A guest ROLSI Blog Entry – from Emily Hofstetter, Loughborough University, UK
Compared with other research students, postgraduates using conversation analysis have to do their work ‘backwards’. Instead of diving into their literature review as their first major hurdle, it often makes sense for CA PhD students to write their literature review last, or nearly last, and use their first year to acquire data and begin analysis. But the more challenging mental hurdle isn’t necessarily getting access to data; it’s wrapping one’s head around a completely new method of research.
As an incoming PhD student, I thought my initial job was to define my research interests and questions. It was only natural; most people have been steeped in the scientific method for decades before getting to a PhD, and so the urge to find a hypothesis, or at least research question, was strong. But unless that research question is ‘How do X interact in Y environment’, it’s almost certain to be misguided. Ultimately, we are at the mercy of our data. It is our blessing and our curse. We cannot predict what people will talk about in any environment, so narrowing down a research question before getting data is truly flawed.
The “perfect question”
Unfortunately, PhD students the world over get drawn into the hunt for ‘The Perfect Question’. For months on end, postgraduate students wander the library stacks and roam the journal archives, seeking through literature for ideas and inspiration, trying desperately to grasp the perfect, ideal PhD question. The perfect question is exactly what you are interested in. It is exactly the right balance between specific and generalizable. It is a question you can build a career on.
The best thing I ever did was simply trust my supervisor and give up the chase. I went out and got some data, and I got on with things. It all became clear. Occasionally I have wistful thoughts about that perfect question, wondering if it’s worth going back into the jungle to get another glimpse of it. But mostly I feel engaged with my work, and with parsing what my data shows.
“Get some data!”
I can only imagine how difficult it must be, as a supervisor, to get one’s student to throw caution (and their enthusiastic research interests) to the wind and simply get some data. Once you’re accustomed to getting data first, your mindset does not match your student’s. You’d be thinking, “Well, get on with data collection! Then we can start,” meanwhile the student is caught in the early PhD angst of, “What am I studying? What will I be as a researcher? How do I even pick? How can I possibly start?” To tell them to hurry up and collect data amounts to saying, “Your interests don’t matter.” While this may be true, it’s bound to cause further angst.

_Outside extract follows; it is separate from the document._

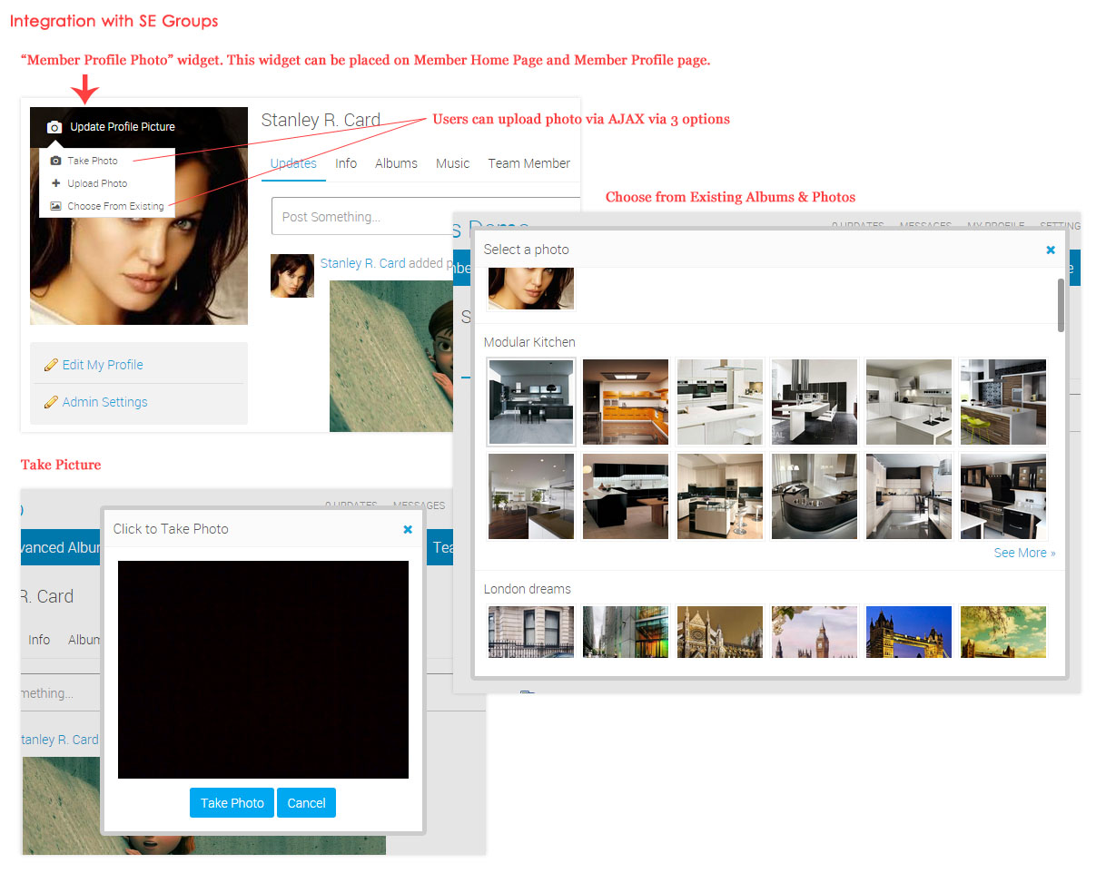Close the Select a photo dialog
Viewport: 1116px width, 873px height.
tap(1051, 250)
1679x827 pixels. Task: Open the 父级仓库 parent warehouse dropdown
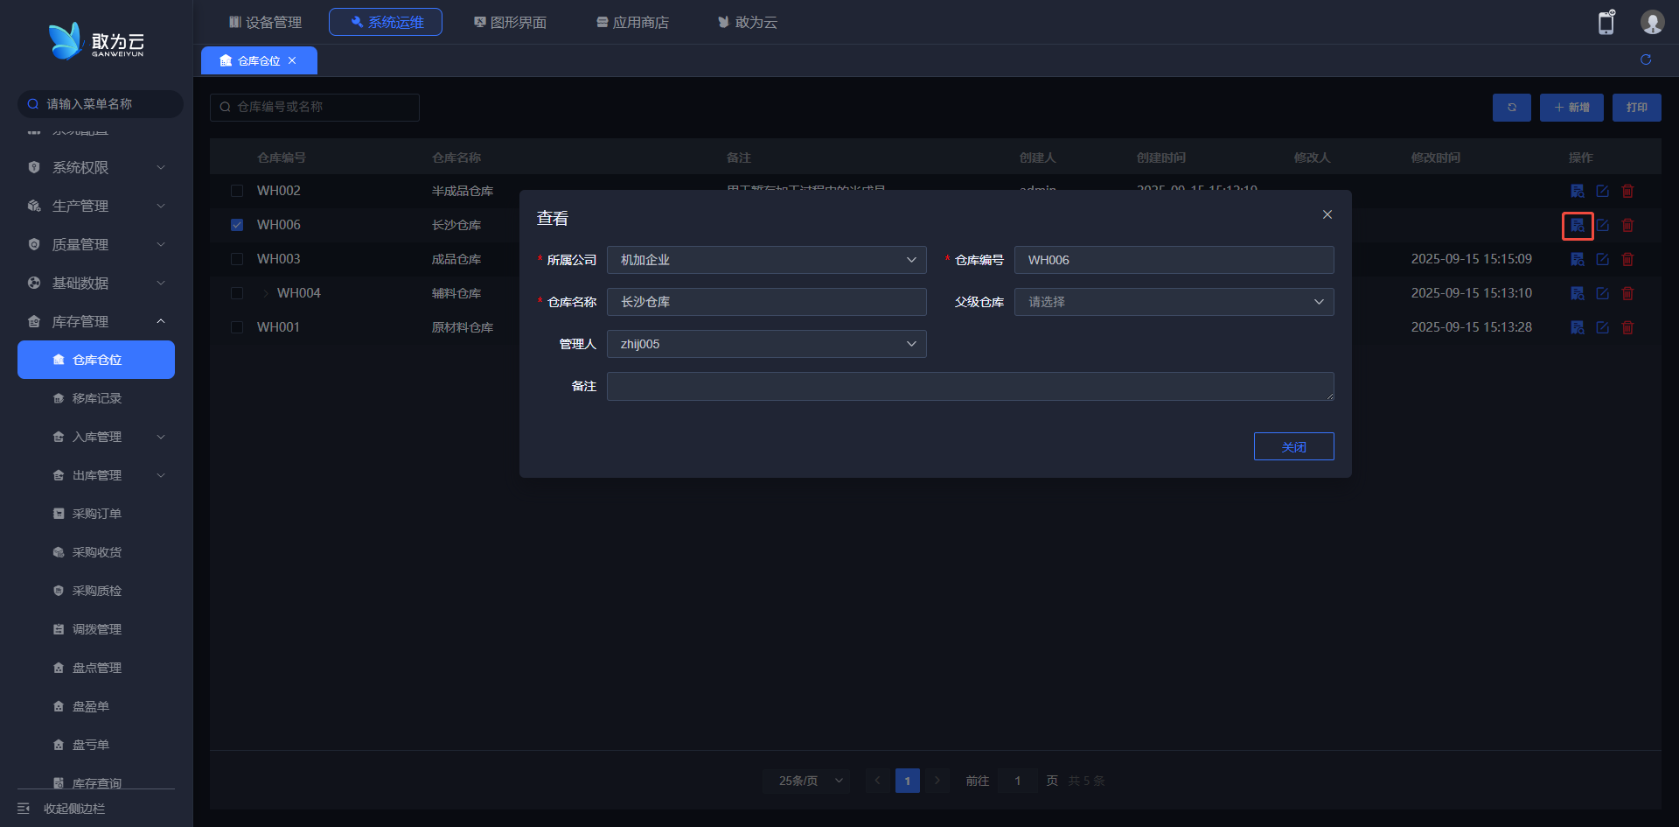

The important part is the reason it’s true: we cannot control what is in the data we get. But if you are interested in human interaction, you will be interested in your data.
Most frustrating of all, while an experienced CA researcher may press you to start data collection, there is pressure from all other angles telling you to get a hypothesis in place in order to do valid research. The university, graduate workshops, other PhD students, annual reports, even friends and family – all of these and more can and will press you to give a solid, unqualified definition of your thesis topic. It’s easy to get caught up in the quest for The Question, especially when every other student in your department is busily chasing it down. There is an expectation of control, and it probably comes most strongly from one’s own expectations of the research process. Eventually (most likely once you start to get some data), you will have no choice but to shout to all these pressures, “Sorry, I’m kind of busy looking at real, unpredictable interactions right now. Would you mind bothering me with your preconceived notions of valid research later?”
And with that, you will finally be able to get on with it.